As one of the top up-and-coming fencers in the United States, Zain Shaito has long had his sights set on the 2012 Olympics.
|Zain Shaito is headed for the 2012 London Olympics for fencing this summer.|
“After my last title win me and my cousin were celebrating at a restaurant, and we were watching TV, talking about politics in Lebanon and how everyone was fighting, and that's when I joked, 'What if I repped Lebanon in the Olympics,'” Shaito, a Lebanese American, said.
The conversation soon turned more serious, as did Shaito's training, and now, he's achieved his goal and will represent Lebanon in 2012 London Olympics.
Shaito's had many reasons for trying out for Team Lebanon, but being a role model and a source of pride for the country were the driving factors.
“I was telling my cousin, I bet seeing me in the Olympics would bring people together as a whole, religious and government-wise, people could stop fighting and just watch one guy representing all of Lebanon,” he said.
“Whenever someone gets famous they drop politics, look at them as an icon and support them; that's my dream, to let people come together and make them proud.”
The tall (6-foot-1), athletic Shaito likely wouldn't have had the chance to represent Lebanon in the world's top sporting competition if not for his sister Mona, however, who also happens to be an Olympic competitor in fencing for Lebanon in 2012, making it two from the same family.
Mona Shaito was the trailblazer, beginning at a free class in Texas. Her mother encouraged Mona to take a free class in Texas in the year 2000.
“I loved it,” Mona said, simply and honestly, soon after joining.
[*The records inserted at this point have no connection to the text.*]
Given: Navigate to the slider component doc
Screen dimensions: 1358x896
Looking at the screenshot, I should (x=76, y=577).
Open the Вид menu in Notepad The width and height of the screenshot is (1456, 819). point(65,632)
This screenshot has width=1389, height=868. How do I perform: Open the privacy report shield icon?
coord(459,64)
A broken arm suffered by her brother in hockey eventually led him to switch sports and follow in Mona's footsteps, as he could fence with just one hand. Soon, Zain's friends began recognizing what they thought was an entertaining sport, and eventually an obsession was born for both siblings.
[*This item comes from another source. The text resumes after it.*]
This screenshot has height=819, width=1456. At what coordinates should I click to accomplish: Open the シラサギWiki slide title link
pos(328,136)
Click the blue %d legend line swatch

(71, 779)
|.. and his sister Mona as well.|
Mona Shaito, just a freshman, qualified for the Olympics by winning in women’s foil at the Asian and Oceanic Olympic Qualifiers in Wakayama, Japan, April 20. Her brother Zain, only a sophomore, also won the men's foil to win an Olympic spot, and also won the 2012 NCAA individual championship.
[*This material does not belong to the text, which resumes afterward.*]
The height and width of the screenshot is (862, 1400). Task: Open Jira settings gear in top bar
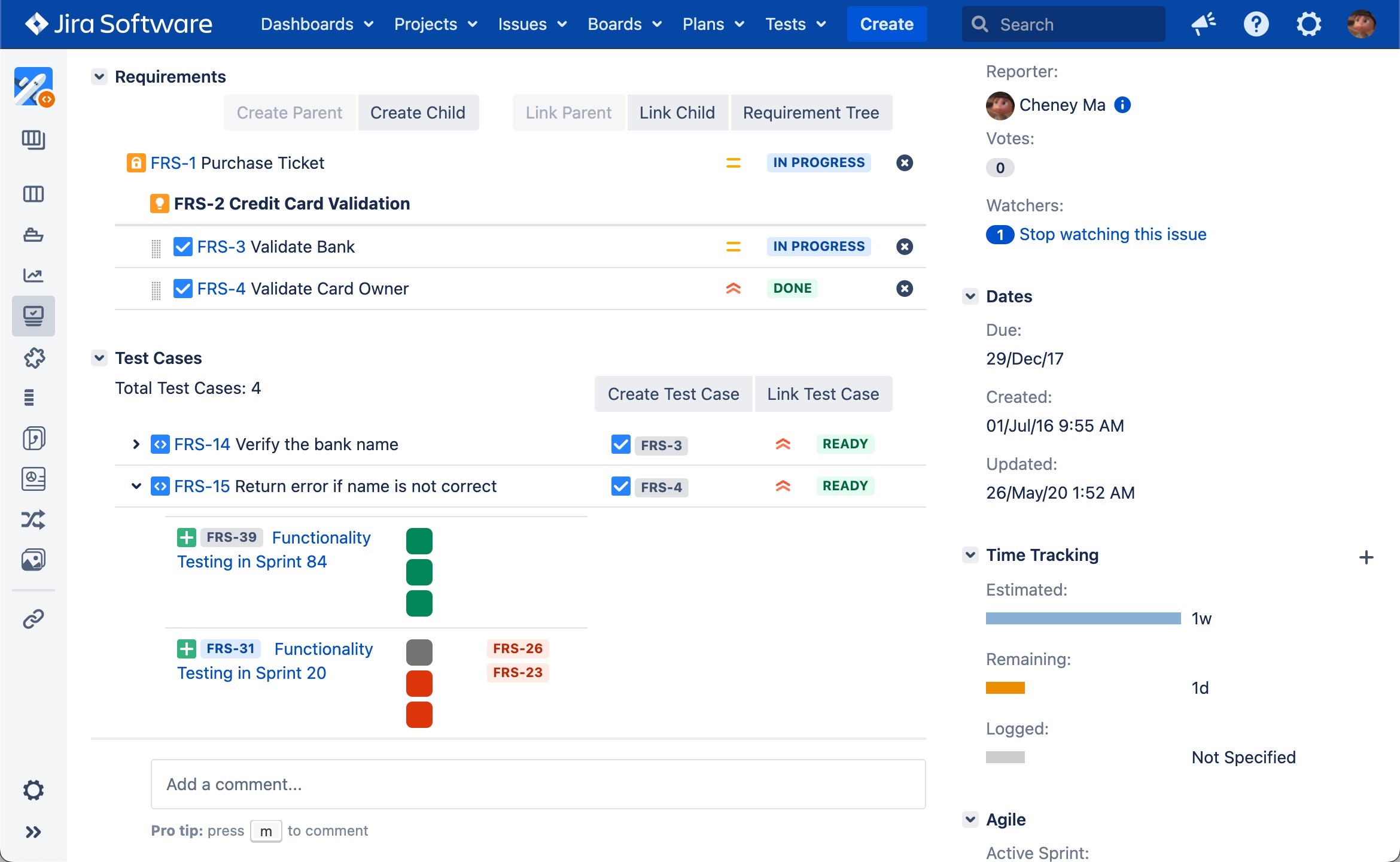click(1308, 24)
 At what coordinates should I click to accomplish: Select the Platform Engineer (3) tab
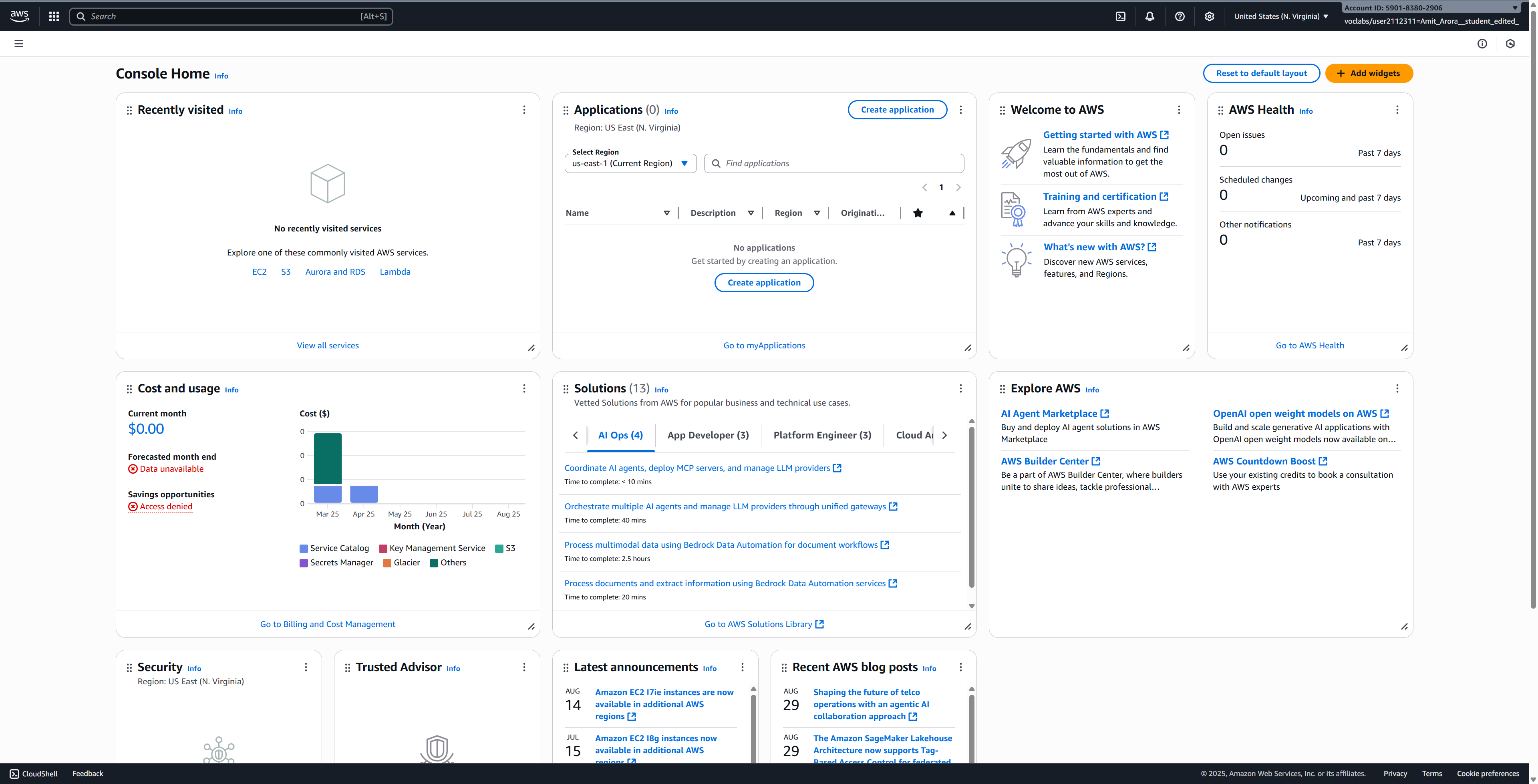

Both are dual citizens of the U.S. and Lebanon.
Mona, who's only 5-foot-2 but brings incredible quickness and sharp footwork to the table as a fencer, vividly remembers the way she felt after qualifying for the Olympics.
“I think I was shocked, that was probably the number one emotion,” she said. She was especially surprised by making it to the same Olympic competition as her brother.
“It was a dream come true I honestly never imagined would happen, especially at the same time going to the Olympic qualifiers, I never imagined it.”
Mona, like her brother, hopes she will have a strong showing and perhaps win a medal in order to increase awareness of the sport in Lebanon, and sports in general. Both want to encourage the development of sports in the country and give the youth examples for chasing their own dreams.
Zain, who has been winning top tournaments for many years, believes he has a real chance at bringing home a medal, and says that grace under pressure will be perhaps the number one factor for succeeding on the big stage.
Both are also appreciative of the support given by their families, teachers and coaches at the Fencing Institute of Texas, as well as Vladimir Yesimov, the professional Russian coach who has worked with them since they were children. Yesimov will not be able to coach due to extenuating circumstances but he will travel to London to root on Mona and Zain. Another well-respected coach, Egyptian professional Amgad Badawi, will perform the coaching duties in London this summer.
Chaaban feels confident that they'll make not only continue to make their family back home proud, but also their new fans in Lebanon.
“After what Zain and Mona did, they are going to take another look at sports in Lebanon, they'll notice them and this will encourage the new generation to take another look,” he said.
“They could have a long time effect on the new generation of Lebanese athletics, and double and triple their love for the game and sports in general; they're going to be great symbols for Lebanon.”